# EXERCISE INSTRUCTIONS
Line by line, restate the listing below without any change.

# DATASET ENTRIES
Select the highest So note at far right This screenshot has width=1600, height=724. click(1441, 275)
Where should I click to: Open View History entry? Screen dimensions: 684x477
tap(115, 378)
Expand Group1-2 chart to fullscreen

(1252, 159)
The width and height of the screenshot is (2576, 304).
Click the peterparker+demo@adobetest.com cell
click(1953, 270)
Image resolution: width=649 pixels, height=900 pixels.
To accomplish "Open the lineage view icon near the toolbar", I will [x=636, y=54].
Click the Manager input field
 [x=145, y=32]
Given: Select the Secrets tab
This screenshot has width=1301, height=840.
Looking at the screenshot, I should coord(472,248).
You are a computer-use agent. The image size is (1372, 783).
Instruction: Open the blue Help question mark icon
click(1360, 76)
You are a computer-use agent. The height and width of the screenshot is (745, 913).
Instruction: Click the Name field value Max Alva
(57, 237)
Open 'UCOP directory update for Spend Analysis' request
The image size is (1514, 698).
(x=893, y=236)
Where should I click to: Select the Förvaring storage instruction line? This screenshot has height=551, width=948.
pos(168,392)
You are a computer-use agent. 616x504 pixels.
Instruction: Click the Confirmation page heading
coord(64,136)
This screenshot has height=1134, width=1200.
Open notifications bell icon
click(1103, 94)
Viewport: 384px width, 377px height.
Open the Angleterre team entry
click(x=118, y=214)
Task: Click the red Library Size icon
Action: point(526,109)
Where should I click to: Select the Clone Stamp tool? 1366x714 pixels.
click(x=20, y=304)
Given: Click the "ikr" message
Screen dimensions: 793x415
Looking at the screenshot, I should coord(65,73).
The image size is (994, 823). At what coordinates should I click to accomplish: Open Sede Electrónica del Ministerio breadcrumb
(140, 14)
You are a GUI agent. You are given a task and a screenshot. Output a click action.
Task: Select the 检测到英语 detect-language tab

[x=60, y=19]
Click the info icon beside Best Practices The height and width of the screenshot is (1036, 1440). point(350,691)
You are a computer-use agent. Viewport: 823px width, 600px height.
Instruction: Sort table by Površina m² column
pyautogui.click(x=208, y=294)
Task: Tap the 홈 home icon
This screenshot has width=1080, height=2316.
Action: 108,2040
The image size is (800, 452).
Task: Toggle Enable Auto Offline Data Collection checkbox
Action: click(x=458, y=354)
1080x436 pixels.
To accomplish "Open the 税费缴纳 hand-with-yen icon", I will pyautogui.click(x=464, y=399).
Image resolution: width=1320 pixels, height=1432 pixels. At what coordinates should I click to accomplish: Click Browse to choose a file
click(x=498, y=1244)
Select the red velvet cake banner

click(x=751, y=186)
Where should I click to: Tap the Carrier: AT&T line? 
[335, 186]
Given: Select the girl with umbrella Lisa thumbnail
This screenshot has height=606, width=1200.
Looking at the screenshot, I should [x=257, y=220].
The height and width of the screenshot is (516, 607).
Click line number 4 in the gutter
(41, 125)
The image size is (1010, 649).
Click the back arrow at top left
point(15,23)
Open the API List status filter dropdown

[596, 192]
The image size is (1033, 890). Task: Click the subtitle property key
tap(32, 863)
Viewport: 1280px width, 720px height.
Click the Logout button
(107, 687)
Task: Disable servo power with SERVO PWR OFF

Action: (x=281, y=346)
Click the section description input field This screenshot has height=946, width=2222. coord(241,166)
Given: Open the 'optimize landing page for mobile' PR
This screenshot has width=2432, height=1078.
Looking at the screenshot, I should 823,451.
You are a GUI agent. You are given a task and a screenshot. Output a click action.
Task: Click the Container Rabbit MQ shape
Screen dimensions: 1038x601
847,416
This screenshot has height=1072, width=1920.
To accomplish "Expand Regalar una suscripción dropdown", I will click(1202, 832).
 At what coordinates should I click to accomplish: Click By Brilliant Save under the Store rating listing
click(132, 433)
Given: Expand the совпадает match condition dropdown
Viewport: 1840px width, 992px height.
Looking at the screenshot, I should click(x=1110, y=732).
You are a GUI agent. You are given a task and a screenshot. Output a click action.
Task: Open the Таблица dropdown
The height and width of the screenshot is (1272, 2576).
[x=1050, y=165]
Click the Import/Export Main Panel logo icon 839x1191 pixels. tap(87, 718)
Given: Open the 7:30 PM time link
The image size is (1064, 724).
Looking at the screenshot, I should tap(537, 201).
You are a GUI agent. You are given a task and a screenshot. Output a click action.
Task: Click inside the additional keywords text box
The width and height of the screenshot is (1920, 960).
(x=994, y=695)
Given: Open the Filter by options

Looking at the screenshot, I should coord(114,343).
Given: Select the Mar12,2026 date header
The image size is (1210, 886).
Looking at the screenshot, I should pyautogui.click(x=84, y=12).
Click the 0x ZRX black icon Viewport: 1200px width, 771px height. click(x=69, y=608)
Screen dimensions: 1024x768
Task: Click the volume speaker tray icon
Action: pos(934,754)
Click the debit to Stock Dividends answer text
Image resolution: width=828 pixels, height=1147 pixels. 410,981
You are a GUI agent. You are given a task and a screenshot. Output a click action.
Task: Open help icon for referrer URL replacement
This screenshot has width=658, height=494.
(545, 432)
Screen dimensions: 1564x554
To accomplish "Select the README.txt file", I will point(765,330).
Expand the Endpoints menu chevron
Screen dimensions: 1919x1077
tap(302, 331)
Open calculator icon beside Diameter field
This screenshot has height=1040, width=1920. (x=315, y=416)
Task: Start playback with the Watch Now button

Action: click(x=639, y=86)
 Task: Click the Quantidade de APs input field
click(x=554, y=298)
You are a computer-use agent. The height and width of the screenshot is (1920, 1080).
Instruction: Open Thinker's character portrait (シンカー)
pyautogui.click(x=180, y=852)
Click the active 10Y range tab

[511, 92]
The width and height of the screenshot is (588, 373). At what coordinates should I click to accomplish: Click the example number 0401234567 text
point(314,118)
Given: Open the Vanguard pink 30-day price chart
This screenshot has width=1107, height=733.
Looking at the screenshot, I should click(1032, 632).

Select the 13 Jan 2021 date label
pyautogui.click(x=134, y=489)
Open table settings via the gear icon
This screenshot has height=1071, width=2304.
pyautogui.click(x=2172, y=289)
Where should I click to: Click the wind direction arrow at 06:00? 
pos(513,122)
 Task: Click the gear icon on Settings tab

# FINISHED TASK
Select the highest So note at far right This screenshot has width=1600, height=724. click(1441, 275)
Where should I click to: Open View History entry? Screen dimensions: 684x477
tap(115, 378)
Expand Group1-2 chart to fullscreen

(1252, 159)
The width and height of the screenshot is (2576, 304).
Click the peterparker+demo@adobetest.com cell
click(1953, 270)
Image resolution: width=649 pixels, height=900 pixels.
To accomplish "Open the lineage view icon near the toolbar", I will [x=636, y=54].
Click the Manager input field
 [x=145, y=32]
Given: Select the Secrets tab
This screenshot has width=1301, height=840.
Looking at the screenshot, I should coord(472,248).
You are a computer-use agent. The image size is (1372, 783).
Instruction: Open the blue Help question mark icon
click(1360, 76)
You are a computer-use agent. The height and width of the screenshot is (745, 913).
Instruction: Click the Name field value Max Alva
(57, 237)
Open 'UCOP directory update for Spend Analysis' request
The image size is (1514, 698).
(x=893, y=236)
Where should I click to: Select the Förvaring storage instruction line? This screenshot has height=551, width=948.
pos(168,392)
You are a computer-use agent. 616x504 pixels.
Instruction: Click the Confirmation page heading
coord(64,136)
This screenshot has height=1134, width=1200.
Open notifications bell icon
click(1103, 94)
Viewport: 384px width, 377px height.
Open the Angleterre team entry
click(x=118, y=214)
Task: Click the red Library Size icon
Action: point(526,109)
Where should I click to: Select the Clone Stamp tool? 1366x714 pixels.
click(x=20, y=304)
Given: Click the "ikr" message
Screen dimensions: 793x415
Looking at the screenshot, I should coord(65,73).
The image size is (994, 823). At what coordinates should I click to accomplish: Open Sede Electrónica del Ministerio breadcrumb
(140, 14)
You are a GUI agent. You are given a task and a screenshot. Output a click action.
Task: Select the 检测到英语 detect-language tab

[x=60, y=19]
Click the info icon beside Best Practices The height and width of the screenshot is (1036, 1440). point(350,691)
You are a computer-use agent. Viewport: 823px width, 600px height.
Instruction: Sort table by Površina m² column
pyautogui.click(x=208, y=294)
Task: Tap the 홈 home icon
This screenshot has width=1080, height=2316.
Action: 108,2040
The image size is (800, 452).
Task: Toggle Enable Auto Offline Data Collection checkbox
Action: click(x=458, y=354)
1080x436 pixels.
To accomplish "Open the 税费缴纳 hand-with-yen icon", I will pyautogui.click(x=464, y=399).
Image resolution: width=1320 pixels, height=1432 pixels. At what coordinates should I click to accomplish: Click Browse to choose a file
click(x=498, y=1244)
Select the red velvet cake banner

click(x=751, y=186)
Where should I click to: Tap the Carrier: AT&T line? 
[335, 186]
Given: Select the girl with umbrella Lisa thumbnail
This screenshot has height=606, width=1200.
Looking at the screenshot, I should [x=257, y=220].
The height and width of the screenshot is (516, 607).
Click line number 4 in the gutter
(41, 125)
The image size is (1010, 649).
Click the back arrow at top left
point(15,23)
Open the API List status filter dropdown

[596, 192]
The image size is (1033, 890). Task: Click the subtitle property key
tap(32, 863)
Viewport: 1280px width, 720px height.
Click the Logout button
(107, 687)
Task: Disable servo power with SERVO PWR OFF

Action: (x=281, y=346)
Click the section description input field This screenshot has height=946, width=2222. coord(241,166)
Given: Open the 'optimize landing page for mobile' PR
This screenshot has width=2432, height=1078.
Looking at the screenshot, I should 823,451.
You are a GUI agent. You are given a task and a screenshot. Output a click action.
Task: Click the Container Rabbit MQ shape
Screen dimensions: 1038x601
847,416
This screenshot has height=1072, width=1920.
To accomplish "Expand Regalar una suscripción dropdown", I will click(1202, 832).
 At what coordinates should I click to accomplish: Click By Brilliant Save under the Store rating listing
click(132, 433)
Given: Expand the совпадает match condition dropdown
Viewport: 1840px width, 992px height.
Looking at the screenshot, I should click(x=1110, y=732).
You are a GUI agent. You are given a task and a screenshot. Output a click action.
Task: Open the Таблица dropdown
The height and width of the screenshot is (1272, 2576).
[x=1050, y=165]
Click the Import/Export Main Panel logo icon 839x1191 pixels. tap(87, 718)
Given: Open the 7:30 PM time link
The image size is (1064, 724).
Looking at the screenshot, I should tap(537, 201).
You are a GUI agent. You are given a task and a screenshot. Output a click action.
Task: Click inside the additional keywords text box
The width and height of the screenshot is (1920, 960).
(x=994, y=695)
Given: Open the Filter by options

Looking at the screenshot, I should coord(114,343).
Given: Select the Mar12,2026 date header
The image size is (1210, 886).
Looking at the screenshot, I should pyautogui.click(x=84, y=12).
Click the 0x ZRX black icon Viewport: 1200px width, 771px height. click(x=69, y=608)
Screen dimensions: 1024x768
Task: Click the volume speaker tray icon
Action: pos(934,754)
Click the debit to Stock Dividends answer text
Image resolution: width=828 pixels, height=1147 pixels. 410,981
You are a GUI agent. You are given a task and a screenshot. Output a click action.
Task: Open help icon for referrer URL replacement
This screenshot has width=658, height=494.
(545, 432)
Screen dimensions: 1564x554
To accomplish "Select the README.txt file", I will point(765,330).
Expand the Endpoints menu chevron
Screen dimensions: 1919x1077
tap(302, 331)
Open calculator icon beside Diameter field
This screenshot has height=1040, width=1920. (x=315, y=416)
Task: Start playback with the Watch Now button

Action: click(x=639, y=86)
 Task: Click the Quantidade de APs input field
click(x=554, y=298)
You are a computer-use agent. The height and width of the screenshot is (1920, 1080).
Instruction: Open Thinker's character portrait (シンカー)
pyautogui.click(x=180, y=852)
Click the active 10Y range tab

[511, 92]
The width and height of the screenshot is (588, 373). At what coordinates should I click to accomplish: Click the example number 0401234567 text
point(314,118)
Given: Open the Vanguard pink 30-day price chart
This screenshot has width=1107, height=733.
Looking at the screenshot, I should click(1032, 632).

Select the 13 Jan 2021 date label
pyautogui.click(x=134, y=489)
Open table settings via the gear icon
This screenshot has height=1071, width=2304.
pyautogui.click(x=2172, y=289)
Where should I click to: Click the wind direction arrow at 06:00? 
pos(513,122)
 Task: Click the gear icon on Settings tab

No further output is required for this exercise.